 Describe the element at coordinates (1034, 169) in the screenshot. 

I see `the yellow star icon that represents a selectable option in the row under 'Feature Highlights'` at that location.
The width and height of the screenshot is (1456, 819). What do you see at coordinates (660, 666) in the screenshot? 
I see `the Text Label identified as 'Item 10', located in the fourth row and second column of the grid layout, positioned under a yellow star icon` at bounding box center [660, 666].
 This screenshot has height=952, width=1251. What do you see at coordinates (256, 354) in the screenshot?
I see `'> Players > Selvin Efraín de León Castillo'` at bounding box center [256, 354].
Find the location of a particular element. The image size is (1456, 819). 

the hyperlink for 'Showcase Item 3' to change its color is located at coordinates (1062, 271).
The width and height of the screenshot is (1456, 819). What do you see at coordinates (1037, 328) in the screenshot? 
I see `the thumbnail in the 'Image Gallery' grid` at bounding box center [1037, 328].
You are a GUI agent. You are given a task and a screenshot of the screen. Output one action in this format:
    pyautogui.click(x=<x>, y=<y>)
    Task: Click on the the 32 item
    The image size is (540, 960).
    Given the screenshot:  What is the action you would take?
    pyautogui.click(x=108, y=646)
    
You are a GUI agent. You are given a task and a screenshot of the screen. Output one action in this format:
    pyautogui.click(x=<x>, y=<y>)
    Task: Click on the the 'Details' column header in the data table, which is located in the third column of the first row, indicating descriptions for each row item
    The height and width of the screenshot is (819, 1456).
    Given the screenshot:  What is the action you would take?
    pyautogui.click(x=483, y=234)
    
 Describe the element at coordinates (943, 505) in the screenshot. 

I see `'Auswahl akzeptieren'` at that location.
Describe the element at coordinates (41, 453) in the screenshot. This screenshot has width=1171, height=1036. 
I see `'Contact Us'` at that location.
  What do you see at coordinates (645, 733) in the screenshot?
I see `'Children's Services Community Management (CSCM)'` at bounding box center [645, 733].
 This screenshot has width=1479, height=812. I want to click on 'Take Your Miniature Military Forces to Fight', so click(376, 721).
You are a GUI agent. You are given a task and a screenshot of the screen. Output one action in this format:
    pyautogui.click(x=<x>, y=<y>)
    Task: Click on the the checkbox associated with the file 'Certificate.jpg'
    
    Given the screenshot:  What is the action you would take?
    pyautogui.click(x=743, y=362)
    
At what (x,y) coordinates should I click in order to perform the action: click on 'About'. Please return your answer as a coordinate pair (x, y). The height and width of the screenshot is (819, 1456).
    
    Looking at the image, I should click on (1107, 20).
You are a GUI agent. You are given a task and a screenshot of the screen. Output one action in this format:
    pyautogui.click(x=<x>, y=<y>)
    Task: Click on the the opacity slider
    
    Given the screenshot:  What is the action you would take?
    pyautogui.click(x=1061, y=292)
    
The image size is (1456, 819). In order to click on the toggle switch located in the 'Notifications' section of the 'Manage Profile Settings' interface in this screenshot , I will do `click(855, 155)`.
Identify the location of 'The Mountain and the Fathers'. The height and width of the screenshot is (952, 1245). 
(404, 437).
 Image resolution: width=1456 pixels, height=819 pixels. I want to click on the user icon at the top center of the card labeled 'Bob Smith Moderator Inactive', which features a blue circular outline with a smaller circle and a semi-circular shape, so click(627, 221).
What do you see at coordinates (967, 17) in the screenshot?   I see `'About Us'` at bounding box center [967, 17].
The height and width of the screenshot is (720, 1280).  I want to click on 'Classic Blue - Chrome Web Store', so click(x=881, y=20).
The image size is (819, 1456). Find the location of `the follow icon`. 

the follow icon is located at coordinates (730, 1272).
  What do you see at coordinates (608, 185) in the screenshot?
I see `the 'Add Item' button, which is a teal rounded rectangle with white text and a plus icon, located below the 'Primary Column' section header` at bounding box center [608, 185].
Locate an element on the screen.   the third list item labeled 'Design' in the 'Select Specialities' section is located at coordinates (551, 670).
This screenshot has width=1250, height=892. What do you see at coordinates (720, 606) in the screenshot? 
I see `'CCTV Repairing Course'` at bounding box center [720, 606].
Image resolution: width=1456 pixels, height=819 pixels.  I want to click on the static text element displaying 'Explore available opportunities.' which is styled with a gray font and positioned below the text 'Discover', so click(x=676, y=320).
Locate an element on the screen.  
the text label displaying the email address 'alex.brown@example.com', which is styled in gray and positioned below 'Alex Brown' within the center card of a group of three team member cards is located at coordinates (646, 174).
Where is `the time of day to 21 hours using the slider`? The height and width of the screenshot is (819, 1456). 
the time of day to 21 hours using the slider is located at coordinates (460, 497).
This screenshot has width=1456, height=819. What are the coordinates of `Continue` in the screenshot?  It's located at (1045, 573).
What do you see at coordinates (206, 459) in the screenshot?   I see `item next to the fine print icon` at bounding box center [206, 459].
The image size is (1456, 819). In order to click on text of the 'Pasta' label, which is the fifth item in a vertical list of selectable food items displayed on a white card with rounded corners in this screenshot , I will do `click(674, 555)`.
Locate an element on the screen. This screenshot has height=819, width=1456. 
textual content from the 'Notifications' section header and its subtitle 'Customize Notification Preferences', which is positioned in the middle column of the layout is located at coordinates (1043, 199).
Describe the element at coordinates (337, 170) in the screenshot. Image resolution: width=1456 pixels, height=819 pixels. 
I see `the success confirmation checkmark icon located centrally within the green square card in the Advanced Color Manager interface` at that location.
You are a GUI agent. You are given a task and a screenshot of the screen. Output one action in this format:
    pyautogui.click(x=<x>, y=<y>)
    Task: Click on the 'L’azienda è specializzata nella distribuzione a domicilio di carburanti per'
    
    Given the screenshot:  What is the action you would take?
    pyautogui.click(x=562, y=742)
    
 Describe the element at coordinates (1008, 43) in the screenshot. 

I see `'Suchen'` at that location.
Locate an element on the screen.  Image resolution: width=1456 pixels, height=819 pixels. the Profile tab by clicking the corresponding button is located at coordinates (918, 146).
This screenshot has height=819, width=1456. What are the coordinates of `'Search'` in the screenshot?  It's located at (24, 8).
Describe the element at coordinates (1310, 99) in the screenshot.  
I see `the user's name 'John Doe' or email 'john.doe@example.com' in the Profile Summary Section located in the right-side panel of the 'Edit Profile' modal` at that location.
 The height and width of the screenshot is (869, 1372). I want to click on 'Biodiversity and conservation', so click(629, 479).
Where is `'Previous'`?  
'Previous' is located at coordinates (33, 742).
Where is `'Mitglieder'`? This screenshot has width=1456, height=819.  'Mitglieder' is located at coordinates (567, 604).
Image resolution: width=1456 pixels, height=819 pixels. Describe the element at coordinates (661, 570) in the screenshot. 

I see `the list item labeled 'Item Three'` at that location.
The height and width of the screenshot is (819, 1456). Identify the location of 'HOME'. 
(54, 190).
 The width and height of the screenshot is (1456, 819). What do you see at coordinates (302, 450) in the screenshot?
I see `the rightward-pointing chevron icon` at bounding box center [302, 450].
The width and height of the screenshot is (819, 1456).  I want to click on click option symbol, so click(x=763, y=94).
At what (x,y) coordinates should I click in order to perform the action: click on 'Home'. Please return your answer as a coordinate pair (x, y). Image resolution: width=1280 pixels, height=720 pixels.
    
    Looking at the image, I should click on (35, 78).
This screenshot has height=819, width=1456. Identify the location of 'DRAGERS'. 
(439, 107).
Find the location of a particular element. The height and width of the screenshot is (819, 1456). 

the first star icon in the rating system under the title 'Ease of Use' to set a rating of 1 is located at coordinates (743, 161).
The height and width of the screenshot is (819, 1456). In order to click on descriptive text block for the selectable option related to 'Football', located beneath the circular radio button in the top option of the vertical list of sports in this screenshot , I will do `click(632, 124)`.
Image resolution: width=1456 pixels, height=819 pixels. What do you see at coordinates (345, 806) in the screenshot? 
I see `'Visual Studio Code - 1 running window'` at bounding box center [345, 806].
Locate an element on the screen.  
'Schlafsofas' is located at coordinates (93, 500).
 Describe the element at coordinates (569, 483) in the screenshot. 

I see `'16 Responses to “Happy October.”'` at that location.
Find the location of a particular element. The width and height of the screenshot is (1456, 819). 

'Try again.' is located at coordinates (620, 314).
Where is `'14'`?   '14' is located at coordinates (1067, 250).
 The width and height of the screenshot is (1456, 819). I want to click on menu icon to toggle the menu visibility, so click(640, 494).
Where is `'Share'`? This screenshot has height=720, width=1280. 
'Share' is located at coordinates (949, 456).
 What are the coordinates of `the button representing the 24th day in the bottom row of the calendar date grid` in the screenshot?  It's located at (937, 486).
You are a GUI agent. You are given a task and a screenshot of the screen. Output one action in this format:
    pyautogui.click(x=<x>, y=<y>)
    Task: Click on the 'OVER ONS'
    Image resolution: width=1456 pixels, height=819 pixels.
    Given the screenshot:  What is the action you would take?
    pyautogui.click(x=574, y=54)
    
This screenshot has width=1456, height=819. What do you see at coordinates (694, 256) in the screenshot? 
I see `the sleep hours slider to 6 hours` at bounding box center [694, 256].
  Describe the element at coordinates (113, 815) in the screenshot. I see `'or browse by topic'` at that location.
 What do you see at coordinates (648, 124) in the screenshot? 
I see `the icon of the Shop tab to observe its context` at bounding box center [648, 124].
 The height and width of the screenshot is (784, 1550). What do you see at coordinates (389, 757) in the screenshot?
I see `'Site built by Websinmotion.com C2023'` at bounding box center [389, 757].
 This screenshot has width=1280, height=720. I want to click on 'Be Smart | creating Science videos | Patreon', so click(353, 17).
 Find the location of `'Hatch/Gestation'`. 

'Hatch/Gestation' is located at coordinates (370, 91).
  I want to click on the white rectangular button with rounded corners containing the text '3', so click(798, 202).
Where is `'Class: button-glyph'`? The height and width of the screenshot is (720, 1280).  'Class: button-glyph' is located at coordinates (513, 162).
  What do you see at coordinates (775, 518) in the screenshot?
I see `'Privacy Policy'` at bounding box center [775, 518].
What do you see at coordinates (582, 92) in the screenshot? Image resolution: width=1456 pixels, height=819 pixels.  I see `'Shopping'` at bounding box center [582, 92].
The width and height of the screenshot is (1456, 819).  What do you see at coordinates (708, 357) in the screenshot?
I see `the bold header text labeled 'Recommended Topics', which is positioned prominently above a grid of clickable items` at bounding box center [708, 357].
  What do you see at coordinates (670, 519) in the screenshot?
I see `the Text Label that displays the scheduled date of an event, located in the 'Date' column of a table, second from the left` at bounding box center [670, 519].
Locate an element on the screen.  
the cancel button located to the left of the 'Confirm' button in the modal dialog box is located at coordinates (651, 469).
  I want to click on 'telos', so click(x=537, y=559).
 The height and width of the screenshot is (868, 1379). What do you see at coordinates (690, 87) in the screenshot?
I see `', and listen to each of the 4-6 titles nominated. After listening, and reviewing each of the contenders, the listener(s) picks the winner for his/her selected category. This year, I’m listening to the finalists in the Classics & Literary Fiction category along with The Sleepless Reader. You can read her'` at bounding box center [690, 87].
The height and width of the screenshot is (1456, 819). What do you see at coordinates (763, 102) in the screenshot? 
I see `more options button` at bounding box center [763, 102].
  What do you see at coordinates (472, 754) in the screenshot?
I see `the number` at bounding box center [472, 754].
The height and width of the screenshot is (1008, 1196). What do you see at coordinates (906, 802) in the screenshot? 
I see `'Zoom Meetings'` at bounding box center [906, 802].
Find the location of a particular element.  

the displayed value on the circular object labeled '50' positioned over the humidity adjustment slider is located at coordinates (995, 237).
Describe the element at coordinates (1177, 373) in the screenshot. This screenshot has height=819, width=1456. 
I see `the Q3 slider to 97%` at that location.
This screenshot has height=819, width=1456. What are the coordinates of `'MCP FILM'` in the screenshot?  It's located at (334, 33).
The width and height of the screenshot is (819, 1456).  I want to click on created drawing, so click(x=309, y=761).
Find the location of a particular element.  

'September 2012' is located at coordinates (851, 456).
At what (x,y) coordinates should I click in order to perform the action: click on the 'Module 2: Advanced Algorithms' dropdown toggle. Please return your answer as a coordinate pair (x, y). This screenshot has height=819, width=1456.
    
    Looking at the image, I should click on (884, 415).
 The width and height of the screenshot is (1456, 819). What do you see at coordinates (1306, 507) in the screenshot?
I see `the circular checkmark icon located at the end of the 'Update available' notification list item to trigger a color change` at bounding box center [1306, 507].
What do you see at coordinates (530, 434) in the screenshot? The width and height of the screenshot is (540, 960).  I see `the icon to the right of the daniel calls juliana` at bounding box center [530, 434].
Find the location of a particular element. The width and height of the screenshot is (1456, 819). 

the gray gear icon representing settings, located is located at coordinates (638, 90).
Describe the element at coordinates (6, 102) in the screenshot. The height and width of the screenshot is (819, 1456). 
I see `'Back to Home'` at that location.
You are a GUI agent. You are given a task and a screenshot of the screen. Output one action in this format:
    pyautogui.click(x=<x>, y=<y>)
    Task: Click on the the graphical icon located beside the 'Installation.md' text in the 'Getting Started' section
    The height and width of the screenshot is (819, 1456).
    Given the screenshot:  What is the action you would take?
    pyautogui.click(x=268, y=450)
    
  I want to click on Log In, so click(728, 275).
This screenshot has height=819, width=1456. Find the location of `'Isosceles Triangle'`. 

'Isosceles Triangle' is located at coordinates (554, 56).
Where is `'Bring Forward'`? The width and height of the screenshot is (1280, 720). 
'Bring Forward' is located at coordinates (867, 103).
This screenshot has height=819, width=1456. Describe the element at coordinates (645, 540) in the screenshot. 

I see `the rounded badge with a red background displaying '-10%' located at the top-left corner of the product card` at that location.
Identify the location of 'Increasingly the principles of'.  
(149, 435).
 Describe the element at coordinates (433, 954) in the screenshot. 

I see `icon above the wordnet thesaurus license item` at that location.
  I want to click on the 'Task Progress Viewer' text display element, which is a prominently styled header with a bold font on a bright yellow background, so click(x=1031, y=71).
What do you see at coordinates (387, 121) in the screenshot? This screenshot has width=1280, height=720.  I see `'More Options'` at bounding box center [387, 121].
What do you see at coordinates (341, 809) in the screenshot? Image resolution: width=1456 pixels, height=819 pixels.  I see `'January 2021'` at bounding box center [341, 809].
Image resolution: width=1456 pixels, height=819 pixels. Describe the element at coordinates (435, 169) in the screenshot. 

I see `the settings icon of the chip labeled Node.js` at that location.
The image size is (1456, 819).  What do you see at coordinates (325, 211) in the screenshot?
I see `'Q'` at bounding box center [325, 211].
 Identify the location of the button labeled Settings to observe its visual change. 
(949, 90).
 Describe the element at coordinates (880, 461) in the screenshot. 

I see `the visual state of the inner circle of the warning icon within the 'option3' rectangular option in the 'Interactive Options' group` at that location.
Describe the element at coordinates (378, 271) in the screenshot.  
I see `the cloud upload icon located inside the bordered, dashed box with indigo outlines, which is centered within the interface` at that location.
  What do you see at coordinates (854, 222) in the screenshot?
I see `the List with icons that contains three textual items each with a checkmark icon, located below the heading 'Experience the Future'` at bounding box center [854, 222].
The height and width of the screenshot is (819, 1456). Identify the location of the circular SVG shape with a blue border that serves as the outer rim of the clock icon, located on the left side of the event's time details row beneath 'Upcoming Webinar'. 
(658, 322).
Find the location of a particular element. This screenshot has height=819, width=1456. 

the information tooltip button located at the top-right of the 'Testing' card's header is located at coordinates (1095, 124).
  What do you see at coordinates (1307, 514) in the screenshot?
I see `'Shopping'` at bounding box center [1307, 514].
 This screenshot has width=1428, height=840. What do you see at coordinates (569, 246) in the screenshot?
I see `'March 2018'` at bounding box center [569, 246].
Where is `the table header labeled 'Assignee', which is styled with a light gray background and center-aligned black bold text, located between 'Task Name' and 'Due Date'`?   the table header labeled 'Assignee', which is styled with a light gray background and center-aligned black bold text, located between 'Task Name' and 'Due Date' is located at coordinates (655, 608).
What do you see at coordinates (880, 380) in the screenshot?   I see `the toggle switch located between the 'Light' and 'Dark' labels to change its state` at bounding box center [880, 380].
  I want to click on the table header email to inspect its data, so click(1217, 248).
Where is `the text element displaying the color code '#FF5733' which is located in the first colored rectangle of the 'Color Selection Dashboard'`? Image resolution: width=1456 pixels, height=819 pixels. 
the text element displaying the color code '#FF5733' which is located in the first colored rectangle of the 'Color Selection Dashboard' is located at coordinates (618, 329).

= = = =

- **Exercise aim**: Return the part of the material that opens with the line containing "The height and width of the screenshot is (1456, 819)." and closes with the line containing "center [763, 102].", copying each line as it appears.

- **Solution**:
The height and width of the screenshot is (1456, 819). What do you see at coordinates (763, 102) in the screenshot? 
I see `more options button` at bounding box center [763, 102].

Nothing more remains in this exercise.